DIRECTIONS>
In the data, from the line containing "Click the Menu settings section item" through the end, inclusive, replace "calendar" with "schedule" and leave everything else unchanged. Give back only those lines.
________________
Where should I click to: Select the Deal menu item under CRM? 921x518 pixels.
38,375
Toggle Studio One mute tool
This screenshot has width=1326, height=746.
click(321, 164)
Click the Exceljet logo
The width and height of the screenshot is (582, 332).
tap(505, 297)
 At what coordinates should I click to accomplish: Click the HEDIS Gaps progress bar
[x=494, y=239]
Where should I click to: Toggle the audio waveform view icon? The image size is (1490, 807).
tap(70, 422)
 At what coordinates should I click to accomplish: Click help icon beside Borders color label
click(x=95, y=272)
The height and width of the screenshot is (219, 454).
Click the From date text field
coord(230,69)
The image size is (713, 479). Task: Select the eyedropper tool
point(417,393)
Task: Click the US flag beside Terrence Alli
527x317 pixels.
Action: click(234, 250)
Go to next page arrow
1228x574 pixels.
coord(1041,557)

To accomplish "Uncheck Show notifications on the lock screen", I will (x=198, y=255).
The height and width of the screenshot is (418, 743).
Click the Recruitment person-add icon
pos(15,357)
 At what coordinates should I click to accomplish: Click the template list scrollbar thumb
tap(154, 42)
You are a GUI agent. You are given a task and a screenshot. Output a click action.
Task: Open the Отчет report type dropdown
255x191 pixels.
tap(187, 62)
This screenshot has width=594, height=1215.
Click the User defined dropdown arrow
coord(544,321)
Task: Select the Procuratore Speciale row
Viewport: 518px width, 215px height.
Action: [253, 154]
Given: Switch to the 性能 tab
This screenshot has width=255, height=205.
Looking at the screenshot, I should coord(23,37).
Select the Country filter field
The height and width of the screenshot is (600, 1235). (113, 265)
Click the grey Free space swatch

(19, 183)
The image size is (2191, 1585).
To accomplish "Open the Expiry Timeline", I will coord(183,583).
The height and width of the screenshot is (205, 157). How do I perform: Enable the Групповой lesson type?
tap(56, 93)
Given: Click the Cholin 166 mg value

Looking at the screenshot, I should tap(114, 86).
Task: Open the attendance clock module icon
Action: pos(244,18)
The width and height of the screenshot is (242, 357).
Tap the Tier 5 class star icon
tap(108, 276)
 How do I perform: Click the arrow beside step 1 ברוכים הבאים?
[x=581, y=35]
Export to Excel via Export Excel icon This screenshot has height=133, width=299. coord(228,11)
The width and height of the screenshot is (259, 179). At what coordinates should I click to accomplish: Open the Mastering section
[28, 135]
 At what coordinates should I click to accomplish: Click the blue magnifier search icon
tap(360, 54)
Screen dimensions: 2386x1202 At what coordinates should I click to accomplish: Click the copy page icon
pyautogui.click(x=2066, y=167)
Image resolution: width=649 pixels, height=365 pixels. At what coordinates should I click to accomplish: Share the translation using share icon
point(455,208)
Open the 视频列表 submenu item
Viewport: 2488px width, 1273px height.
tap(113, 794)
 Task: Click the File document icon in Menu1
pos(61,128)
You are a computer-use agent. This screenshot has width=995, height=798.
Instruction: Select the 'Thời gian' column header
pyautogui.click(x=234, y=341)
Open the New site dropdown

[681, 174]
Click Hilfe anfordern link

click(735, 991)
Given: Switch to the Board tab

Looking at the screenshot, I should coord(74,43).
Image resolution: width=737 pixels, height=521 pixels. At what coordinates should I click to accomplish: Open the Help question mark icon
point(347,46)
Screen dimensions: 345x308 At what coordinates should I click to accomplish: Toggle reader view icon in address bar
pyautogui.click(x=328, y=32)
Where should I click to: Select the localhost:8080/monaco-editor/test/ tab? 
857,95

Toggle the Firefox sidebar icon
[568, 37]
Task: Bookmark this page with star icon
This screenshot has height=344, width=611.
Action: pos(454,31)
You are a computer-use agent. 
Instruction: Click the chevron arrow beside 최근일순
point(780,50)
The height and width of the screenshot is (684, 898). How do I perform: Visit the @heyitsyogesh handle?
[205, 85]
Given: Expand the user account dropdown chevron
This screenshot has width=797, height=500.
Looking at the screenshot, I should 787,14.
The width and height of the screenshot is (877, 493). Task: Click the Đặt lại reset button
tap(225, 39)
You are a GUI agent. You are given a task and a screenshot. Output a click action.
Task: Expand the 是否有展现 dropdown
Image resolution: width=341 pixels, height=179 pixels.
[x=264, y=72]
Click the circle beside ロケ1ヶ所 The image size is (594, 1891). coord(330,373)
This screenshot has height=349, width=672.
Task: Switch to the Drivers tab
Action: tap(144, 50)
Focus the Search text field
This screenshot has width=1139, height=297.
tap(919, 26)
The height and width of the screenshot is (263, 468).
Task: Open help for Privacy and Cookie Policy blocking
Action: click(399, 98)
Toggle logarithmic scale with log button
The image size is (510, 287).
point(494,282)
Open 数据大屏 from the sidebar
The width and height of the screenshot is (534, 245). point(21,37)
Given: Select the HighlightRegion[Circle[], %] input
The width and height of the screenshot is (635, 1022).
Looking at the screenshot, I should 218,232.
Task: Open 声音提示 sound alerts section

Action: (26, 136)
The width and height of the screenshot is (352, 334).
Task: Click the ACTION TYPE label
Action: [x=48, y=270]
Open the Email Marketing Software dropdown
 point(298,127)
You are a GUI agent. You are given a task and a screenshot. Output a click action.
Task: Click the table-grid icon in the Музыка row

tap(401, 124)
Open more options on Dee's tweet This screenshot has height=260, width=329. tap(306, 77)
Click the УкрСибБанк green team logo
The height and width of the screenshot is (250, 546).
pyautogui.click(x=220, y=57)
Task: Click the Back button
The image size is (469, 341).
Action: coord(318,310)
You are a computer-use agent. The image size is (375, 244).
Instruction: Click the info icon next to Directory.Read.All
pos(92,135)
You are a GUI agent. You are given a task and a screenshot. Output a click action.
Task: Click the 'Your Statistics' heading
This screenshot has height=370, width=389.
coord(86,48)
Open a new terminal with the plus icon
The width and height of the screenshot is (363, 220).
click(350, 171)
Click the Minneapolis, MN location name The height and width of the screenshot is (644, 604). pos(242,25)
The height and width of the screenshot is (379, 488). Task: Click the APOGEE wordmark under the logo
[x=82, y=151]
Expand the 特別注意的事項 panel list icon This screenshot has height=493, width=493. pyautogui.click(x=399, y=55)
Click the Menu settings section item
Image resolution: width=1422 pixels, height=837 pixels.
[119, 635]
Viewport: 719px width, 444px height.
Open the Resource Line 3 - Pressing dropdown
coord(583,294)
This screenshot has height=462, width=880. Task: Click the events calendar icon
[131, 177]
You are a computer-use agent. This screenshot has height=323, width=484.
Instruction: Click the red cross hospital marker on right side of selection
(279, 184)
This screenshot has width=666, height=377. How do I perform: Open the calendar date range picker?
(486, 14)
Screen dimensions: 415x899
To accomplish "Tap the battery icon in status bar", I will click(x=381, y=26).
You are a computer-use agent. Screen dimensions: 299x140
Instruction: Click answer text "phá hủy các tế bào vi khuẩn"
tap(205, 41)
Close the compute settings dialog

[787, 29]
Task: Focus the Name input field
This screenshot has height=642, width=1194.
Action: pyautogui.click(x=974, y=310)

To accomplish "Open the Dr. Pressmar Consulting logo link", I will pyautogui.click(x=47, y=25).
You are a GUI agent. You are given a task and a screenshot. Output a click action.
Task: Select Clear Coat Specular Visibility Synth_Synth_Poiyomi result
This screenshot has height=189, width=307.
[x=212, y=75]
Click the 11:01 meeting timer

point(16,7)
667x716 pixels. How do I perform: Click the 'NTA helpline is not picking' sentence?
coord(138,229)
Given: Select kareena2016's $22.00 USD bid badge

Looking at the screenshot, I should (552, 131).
________________
TASK SOLUTION>
Click the Menu settings section item
Image resolution: width=1422 pixels, height=837 pixels.
[119, 635]
Viewport: 719px width, 444px height.
Open the Resource Line 3 - Pressing dropdown
coord(583,294)
This screenshot has height=462, width=880. Task: Click the events schedule icon
[131, 177]
You are a computer-use agent. This screenshot has height=323, width=484.
Instruction: Click the red cross hospital marker on right side of selection
(279, 184)
This screenshot has width=666, height=377. How do I perform: Open the schedule date range picker?
(486, 14)
Screen dimensions: 415x899
To accomplish "Tap the battery icon in status bar", I will click(x=381, y=26).
You are a computer-use agent. Screen dimensions: 299x140
Instruction: Click answer text "phá hủy các tế bào vi khuẩn"
tap(205, 41)
Close the compute settings dialog

[787, 29]
Task: Focus the Name input field
This screenshot has height=642, width=1194.
Action: pyautogui.click(x=974, y=310)

To accomplish "Open the Dr. Pressmar Consulting logo link", I will pyautogui.click(x=47, y=25).
You are a GUI agent. You are given a task and a screenshot. Output a click action.
Task: Select Clear Coat Specular Visibility Synth_Synth_Poiyomi result
This screenshot has height=189, width=307.
[x=212, y=75]
Click the 11:01 meeting timer

point(16,7)
667x716 pixels. How do I perform: Click the 'NTA helpline is not picking' sentence?
coord(138,229)
Given: Select kareena2016's $22.00 USD bid badge

Looking at the screenshot, I should (552, 131).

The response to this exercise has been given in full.